→ **PROVIDED TEXT**:
Re: Finding a cohousing home from far away
From: Morrison, Robert (romorriscabletron.com)
Date: Wed, 7 Apr 1999 17:57:51 -0500
On Wed, 07 Apr 1999, Arlene Hoffman <ahoffman [at] visualimage.com> wrote:
Subject: finding a cohousing home from far away

  I am not in a cohousing group, but I have been following the cohousing
movement in this list and
elsewhere for 7 years. I am on the NH/MA border, 30 miles northwest of
Boston.
  Short-term rentals in cohousing are occasionally available, and this is a
good way to get the feel
of a built community from the inside.
  I think you are doing the right thing by looking for a resale unit or
possibly a new unit in a built
community.

→ **TASK INSTRUCTIONS**:
A) Rewrite the paragraph of the cohousing post that begins "I am not in a cohousing group" in a shorter form, keeping its main facts.
B) Write a continuation of the cohousing post that picks up after its final sentence.
The listing that comes next has no connection to the cohousing post.

→ **DATASET SECTION**:

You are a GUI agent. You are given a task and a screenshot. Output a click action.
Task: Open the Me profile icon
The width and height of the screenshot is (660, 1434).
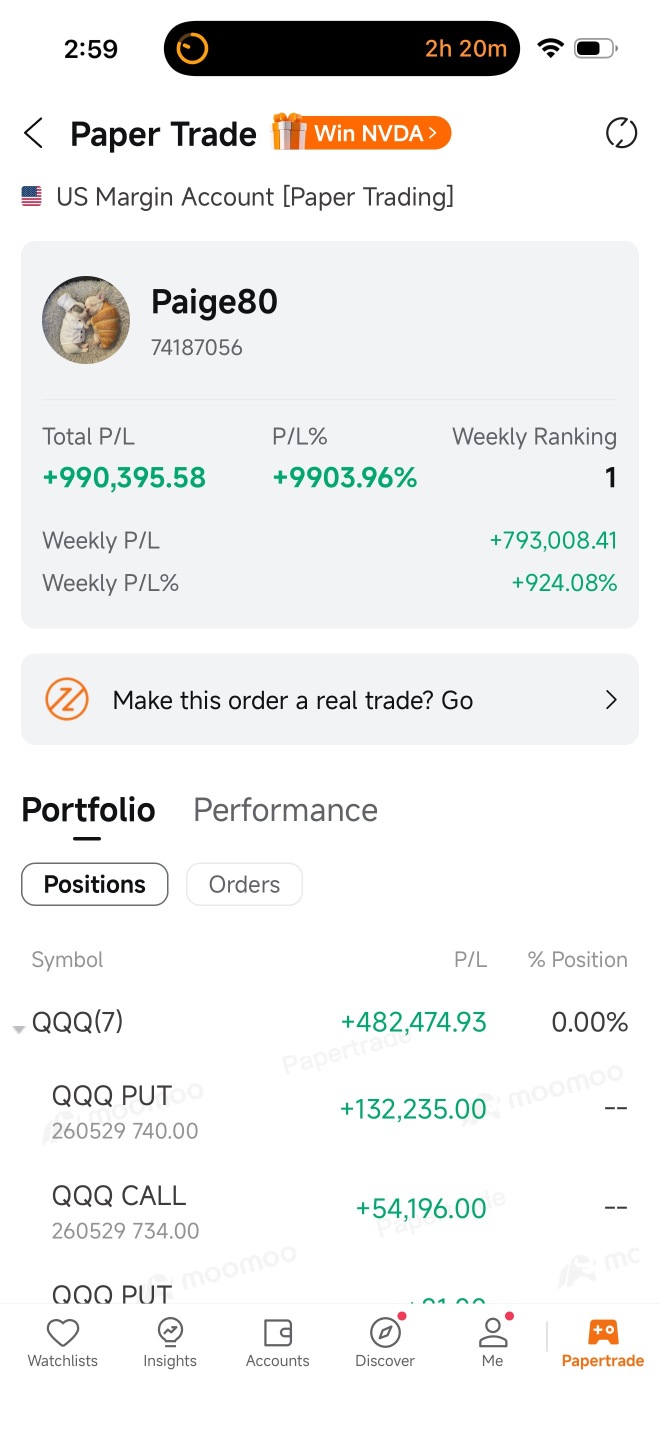point(493,1332)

→ **ANSWERS TO THE TASKS**:
A) The writer, who lives on the NH/MA border 30 miles northwest of Boston, is not in a cohousing group but has followed the movement on this list and elsewhere for 7 years.

B)
  "Attending" meetings by phone is feasible, but would require a
high-quality speaker phone like
the ones used in corporate conference rooms. Have any cohousing groups done
this? I suspect 
some groups would be unwilling to bear the expense and labor of buying the
equipment and setting 
it up at every meeting. In my opinion there is no substitute for attending
in person. However,
if a group transcribes the minutes of meetings promptly onto a computer and
emails them, that
would help avoid losing some of the continuity if you have to skip some
meetings.
  You have raised an interesting issue about how to get to know a community
between when you
first find out that a unit is for sale and when you have to either commit to
a purchase or lose your
chance. Some resale units are sold to people on a waiting list and are never
advertised to the
public. Others are advertised, but by this time there may in fact be not
enough time to get to know
a community before you have to make a commitment. So one strategy is to
check out several
communities, get on the waiting list of one or two communities, and if they
don't use a waiting
list, ask them to notify you promptly when a unit becomes available for
resale, preferably long
before it is advertised to the public.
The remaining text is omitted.